RECORDS FOR PROCESSING:
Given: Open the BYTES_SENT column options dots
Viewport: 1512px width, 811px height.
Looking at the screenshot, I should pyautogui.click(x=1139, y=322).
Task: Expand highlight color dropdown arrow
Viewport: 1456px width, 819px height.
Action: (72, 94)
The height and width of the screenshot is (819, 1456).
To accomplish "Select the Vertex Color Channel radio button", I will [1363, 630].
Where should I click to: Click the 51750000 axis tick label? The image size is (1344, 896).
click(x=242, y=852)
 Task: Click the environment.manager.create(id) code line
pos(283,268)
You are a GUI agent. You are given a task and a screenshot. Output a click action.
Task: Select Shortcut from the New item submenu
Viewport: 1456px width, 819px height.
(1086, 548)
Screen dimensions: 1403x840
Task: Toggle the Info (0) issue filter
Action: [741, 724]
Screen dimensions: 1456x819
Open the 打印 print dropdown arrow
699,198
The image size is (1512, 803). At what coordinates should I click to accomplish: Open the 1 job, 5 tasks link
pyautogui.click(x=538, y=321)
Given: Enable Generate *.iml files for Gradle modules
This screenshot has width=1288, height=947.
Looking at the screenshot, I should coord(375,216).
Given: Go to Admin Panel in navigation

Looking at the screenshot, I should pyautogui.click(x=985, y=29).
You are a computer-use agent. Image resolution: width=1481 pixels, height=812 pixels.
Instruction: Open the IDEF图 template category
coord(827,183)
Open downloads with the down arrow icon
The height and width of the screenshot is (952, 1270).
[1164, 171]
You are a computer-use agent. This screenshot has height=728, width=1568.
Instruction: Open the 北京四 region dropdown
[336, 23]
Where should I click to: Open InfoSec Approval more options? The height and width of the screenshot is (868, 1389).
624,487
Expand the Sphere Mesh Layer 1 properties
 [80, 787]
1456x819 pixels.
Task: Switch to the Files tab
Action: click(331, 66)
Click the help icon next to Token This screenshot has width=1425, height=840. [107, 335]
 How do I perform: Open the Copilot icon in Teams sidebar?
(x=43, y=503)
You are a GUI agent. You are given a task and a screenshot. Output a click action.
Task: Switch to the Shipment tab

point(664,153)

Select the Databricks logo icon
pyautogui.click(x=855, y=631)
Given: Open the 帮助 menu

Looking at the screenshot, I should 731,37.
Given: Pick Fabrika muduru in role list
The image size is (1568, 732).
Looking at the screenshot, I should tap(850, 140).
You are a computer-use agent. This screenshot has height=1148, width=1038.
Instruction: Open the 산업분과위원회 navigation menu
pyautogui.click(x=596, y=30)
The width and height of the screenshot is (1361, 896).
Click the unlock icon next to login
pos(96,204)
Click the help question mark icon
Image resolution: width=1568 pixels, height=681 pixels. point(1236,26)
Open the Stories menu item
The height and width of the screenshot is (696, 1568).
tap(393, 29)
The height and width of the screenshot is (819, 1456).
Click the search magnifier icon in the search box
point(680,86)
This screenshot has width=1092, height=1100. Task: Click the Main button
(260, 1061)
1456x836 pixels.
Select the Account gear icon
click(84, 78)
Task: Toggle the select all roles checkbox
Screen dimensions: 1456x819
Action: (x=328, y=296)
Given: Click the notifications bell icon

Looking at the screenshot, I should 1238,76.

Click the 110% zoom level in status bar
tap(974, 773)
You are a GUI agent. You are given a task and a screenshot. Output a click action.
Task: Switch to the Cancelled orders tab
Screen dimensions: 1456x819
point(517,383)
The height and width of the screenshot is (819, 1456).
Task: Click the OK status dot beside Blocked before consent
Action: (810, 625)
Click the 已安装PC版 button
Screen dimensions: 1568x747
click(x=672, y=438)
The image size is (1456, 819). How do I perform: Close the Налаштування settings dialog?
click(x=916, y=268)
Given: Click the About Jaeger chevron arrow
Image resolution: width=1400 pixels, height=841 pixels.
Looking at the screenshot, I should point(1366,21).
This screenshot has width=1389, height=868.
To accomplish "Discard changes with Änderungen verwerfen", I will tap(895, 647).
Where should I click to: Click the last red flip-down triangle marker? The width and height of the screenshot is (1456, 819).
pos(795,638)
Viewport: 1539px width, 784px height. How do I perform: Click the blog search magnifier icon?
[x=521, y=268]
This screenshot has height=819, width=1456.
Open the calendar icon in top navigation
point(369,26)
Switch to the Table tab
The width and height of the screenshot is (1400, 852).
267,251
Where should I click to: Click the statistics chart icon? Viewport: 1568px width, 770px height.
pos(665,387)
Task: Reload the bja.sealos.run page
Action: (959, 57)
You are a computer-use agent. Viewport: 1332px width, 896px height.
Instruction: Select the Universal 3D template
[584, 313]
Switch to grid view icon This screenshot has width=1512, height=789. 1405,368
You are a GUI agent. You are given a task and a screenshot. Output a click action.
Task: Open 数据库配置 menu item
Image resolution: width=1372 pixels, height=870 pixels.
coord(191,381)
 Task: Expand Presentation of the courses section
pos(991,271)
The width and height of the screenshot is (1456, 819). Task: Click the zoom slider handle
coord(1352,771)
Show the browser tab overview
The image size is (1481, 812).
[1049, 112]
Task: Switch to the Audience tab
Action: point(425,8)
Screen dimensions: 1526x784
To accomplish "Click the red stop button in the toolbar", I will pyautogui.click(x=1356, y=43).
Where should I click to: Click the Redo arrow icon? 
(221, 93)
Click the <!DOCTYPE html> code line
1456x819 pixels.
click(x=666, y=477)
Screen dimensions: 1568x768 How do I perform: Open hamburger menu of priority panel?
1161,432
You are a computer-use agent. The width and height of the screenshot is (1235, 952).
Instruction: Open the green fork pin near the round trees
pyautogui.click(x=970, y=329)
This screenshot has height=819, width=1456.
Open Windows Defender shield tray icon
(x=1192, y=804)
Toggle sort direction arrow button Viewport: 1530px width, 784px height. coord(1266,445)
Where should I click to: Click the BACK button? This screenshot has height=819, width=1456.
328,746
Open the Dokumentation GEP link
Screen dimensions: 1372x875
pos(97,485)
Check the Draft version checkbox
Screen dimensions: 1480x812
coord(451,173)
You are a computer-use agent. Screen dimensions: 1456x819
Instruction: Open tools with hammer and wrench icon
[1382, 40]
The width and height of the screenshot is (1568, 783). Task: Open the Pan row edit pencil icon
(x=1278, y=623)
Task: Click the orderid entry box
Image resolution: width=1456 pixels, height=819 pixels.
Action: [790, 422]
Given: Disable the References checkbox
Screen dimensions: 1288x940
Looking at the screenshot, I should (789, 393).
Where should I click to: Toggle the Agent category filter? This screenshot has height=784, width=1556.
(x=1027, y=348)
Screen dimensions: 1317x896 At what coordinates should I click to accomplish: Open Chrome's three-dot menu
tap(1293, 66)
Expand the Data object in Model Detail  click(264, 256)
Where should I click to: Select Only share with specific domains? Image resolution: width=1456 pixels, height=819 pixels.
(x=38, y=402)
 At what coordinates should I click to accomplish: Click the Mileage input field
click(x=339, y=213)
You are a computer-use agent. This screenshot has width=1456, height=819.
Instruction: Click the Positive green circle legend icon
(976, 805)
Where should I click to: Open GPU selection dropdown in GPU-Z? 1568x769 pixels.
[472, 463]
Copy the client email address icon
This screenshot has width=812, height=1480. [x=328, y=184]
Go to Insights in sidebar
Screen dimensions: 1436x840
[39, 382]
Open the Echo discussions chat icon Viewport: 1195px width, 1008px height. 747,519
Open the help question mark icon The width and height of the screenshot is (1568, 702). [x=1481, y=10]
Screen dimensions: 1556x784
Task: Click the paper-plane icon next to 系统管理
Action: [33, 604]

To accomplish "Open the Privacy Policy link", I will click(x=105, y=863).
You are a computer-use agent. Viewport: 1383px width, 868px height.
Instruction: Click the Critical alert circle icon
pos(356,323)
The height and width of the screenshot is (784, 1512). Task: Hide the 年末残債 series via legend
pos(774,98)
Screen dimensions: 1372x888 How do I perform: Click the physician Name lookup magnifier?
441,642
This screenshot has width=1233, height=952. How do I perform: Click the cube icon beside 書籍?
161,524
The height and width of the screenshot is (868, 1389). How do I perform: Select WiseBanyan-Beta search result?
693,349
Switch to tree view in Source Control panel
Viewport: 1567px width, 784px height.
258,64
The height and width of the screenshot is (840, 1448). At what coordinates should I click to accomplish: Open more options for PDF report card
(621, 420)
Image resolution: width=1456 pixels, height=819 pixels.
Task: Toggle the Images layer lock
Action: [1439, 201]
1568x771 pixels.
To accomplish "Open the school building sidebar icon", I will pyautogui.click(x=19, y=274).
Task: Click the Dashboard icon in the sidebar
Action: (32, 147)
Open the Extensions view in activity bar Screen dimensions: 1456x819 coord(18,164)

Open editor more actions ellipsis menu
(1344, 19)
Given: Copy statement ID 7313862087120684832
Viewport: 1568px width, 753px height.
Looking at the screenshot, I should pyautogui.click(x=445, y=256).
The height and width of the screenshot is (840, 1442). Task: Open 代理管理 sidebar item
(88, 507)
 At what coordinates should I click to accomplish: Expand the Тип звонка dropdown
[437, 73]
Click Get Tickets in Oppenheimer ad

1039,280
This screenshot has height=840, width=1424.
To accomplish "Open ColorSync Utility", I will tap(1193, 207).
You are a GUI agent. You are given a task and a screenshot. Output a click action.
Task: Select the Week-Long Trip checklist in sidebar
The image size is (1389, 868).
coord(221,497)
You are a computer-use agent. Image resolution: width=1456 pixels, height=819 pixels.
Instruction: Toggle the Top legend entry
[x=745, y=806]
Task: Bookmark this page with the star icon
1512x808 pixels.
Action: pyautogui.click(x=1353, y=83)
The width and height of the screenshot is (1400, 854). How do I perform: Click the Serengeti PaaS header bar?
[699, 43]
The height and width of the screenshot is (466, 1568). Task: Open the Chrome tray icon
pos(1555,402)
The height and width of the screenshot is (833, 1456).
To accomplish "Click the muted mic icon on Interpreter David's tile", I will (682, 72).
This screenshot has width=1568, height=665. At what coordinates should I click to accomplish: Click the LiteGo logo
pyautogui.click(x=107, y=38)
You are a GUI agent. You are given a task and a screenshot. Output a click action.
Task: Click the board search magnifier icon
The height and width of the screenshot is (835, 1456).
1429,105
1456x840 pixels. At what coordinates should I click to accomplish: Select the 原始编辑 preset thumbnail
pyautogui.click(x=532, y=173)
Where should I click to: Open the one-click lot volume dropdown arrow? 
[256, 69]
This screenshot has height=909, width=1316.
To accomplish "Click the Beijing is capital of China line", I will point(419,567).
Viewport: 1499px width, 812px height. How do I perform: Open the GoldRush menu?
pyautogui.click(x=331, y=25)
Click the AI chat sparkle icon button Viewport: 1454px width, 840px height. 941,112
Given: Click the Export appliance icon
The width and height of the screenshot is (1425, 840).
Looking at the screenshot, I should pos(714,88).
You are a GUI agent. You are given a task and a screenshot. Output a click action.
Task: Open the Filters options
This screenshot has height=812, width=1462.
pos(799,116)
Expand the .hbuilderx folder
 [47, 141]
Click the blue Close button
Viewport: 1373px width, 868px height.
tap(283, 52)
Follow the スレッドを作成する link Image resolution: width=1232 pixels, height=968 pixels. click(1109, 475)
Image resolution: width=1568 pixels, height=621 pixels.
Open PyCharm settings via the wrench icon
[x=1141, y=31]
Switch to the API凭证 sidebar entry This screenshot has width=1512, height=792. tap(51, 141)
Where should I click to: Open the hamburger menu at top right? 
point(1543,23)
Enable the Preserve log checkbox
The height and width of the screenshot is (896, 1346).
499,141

WHAT THE TASK REQUIRES:
Please show the lines in the entries above that hold the string "computer".

ANSWER:
You are a computer-use agent. Image resolution: width=1481 pixels, height=812 pixels.
You are a computer-use agent. This screenshot has height=728, width=1568.
You are a computer-use agent. This screenshot has height=1148, width=1038.
You are a computer-use agent. Viewport: 1332px width, 896px height.
You are a computer-use agent. The width and height of the screenshot is (1235, 952).
You are a computer-use agent. Screen dimensions: 1456x819
You are a computer-use agent. This screenshot has width=1456, height=819.
You are a computer-use agent. Viewport: 1383px width, 868px height.
You are a computer-use agent. Image resolution: width=1456 pixels, height=819 pixels.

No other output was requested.